§ DATA RECORDS
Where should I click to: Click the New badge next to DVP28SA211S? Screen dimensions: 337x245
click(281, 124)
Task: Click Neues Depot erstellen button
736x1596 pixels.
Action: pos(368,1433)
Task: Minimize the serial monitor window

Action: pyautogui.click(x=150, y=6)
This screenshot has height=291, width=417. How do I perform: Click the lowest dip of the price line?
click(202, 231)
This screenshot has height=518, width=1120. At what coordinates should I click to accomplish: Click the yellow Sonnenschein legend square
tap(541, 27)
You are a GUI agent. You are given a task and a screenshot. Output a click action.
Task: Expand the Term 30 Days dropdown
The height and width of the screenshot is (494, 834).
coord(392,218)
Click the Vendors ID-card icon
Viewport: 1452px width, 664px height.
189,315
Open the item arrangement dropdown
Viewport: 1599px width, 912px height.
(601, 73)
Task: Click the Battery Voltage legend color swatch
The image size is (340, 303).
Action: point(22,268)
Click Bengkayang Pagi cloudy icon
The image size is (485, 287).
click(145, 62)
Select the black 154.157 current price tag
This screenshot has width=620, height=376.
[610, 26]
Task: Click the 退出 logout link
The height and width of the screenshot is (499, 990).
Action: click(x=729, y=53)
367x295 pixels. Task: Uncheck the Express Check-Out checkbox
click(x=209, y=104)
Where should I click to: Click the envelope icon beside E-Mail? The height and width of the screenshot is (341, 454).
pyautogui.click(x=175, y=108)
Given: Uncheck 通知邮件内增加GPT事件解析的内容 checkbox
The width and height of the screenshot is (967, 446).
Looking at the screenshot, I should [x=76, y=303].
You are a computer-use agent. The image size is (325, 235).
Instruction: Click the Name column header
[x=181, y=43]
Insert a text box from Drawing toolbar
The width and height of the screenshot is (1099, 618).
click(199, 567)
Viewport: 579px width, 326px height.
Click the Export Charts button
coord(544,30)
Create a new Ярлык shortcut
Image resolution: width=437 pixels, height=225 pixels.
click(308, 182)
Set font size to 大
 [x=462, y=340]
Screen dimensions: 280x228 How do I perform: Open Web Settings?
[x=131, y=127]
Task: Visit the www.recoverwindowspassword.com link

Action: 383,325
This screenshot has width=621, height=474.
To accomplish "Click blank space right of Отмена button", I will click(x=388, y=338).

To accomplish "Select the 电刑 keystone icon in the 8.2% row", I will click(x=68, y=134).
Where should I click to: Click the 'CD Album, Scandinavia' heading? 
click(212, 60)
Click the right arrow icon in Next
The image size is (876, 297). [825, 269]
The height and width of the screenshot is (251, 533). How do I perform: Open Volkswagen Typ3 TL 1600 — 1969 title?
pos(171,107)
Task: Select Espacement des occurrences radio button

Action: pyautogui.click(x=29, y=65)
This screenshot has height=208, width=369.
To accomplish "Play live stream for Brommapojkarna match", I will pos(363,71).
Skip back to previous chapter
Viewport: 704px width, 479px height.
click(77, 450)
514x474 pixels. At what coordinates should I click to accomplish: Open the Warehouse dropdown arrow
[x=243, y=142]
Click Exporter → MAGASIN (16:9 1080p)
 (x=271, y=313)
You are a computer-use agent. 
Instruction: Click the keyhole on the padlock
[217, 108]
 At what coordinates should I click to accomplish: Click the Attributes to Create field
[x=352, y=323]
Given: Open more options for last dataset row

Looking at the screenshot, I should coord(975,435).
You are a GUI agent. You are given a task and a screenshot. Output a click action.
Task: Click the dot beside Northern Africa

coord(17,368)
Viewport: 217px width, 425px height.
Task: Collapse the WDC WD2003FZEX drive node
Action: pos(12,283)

§ ACTIVITY
In full and without alteration, copy the entries.

§ ANSWER FOR THIS EXERCISE
Where should I click to: Click the New badge next to DVP28SA211S? Screen dimensions: 337x245
click(281, 124)
Task: Click Neues Depot erstellen button
736x1596 pixels.
Action: pos(368,1433)
Task: Minimize the serial monitor window

Action: pyautogui.click(x=150, y=6)
This screenshot has height=291, width=417. How do I perform: Click the lowest dip of the price line?
click(202, 231)
This screenshot has height=518, width=1120. At what coordinates should I click to accomplish: Click the yellow Sonnenschein legend square
tap(541, 27)
You are a GUI agent. You are given a task and a screenshot. Output a click action.
Task: Expand the Term 30 Days dropdown
The height and width of the screenshot is (494, 834).
coord(392,218)
Click the Vendors ID-card icon
Viewport: 1452px width, 664px height.
189,315
Open the item arrangement dropdown
Viewport: 1599px width, 912px height.
(601, 73)
Task: Click the Battery Voltage legend color swatch
The image size is (340, 303).
Action: point(22,268)
Click Bengkayang Pagi cloudy icon
The image size is (485, 287).
click(145, 62)
Select the black 154.157 current price tag
This screenshot has width=620, height=376.
[610, 26]
Task: Click the 退出 logout link
The height and width of the screenshot is (499, 990).
Action: click(x=729, y=53)
367x295 pixels. Task: Uncheck the Express Check-Out checkbox
click(x=209, y=104)
Where should I click to: Click the envelope icon beside E-Mail? The height and width of the screenshot is (341, 454).
pyautogui.click(x=175, y=108)
Given: Uncheck 通知邮件内增加GPT事件解析的内容 checkbox
The width and height of the screenshot is (967, 446).
Looking at the screenshot, I should [x=76, y=303].
You are a computer-use agent. The image size is (325, 235).
Instruction: Click the Name column header
[x=181, y=43]
Insert a text box from Drawing toolbar
The width and height of the screenshot is (1099, 618).
click(199, 567)
Viewport: 579px width, 326px height.
Click the Export Charts button
coord(544,30)
Create a new Ярлык shortcut
Image resolution: width=437 pixels, height=225 pixels.
click(308, 182)
Set font size to 大
 [x=462, y=340]
Screen dimensions: 280x228 How do I perform: Open Web Settings?
[x=131, y=127]
Task: Visit the www.recoverwindowspassword.com link

Action: 383,325
This screenshot has width=621, height=474.
To accomplish "Click blank space right of Отмена button", I will click(x=388, y=338).

To accomplish "Select the 电刑 keystone icon in the 8.2% row", I will click(x=68, y=134).
Where should I click to: Click the 'CD Album, Scandinavia' heading? 
click(212, 60)
Click the right arrow icon in Next
The image size is (876, 297). [825, 269]
The height and width of the screenshot is (251, 533). How do I perform: Open Volkswagen Typ3 TL 1600 — 1969 title?
pos(171,107)
Task: Select Espacement des occurrences radio button

Action: pyautogui.click(x=29, y=65)
This screenshot has height=208, width=369.
To accomplish "Play live stream for Brommapojkarna match", I will pos(363,71).
Skip back to previous chapter
Viewport: 704px width, 479px height.
click(77, 450)
514x474 pixels. At what coordinates should I click to accomplish: Open the Warehouse dropdown arrow
[x=243, y=142]
Click Exporter → MAGASIN (16:9 1080p)
 (x=271, y=313)
You are a computer-use agent. 
Instruction: Click the keyhole on the padlock
[217, 108]
 At what coordinates should I click to accomplish: Click the Attributes to Create field
[x=352, y=323]
Given: Open more options for last dataset row

Looking at the screenshot, I should coord(975,435).
You are a GUI agent. You are given a task and a screenshot. Output a click action.
Task: Click the dot beside Northern Africa

coord(17,368)
Viewport: 217px width, 425px height.
Task: Collapse the WDC WD2003FZEX drive node
Action: pos(12,283)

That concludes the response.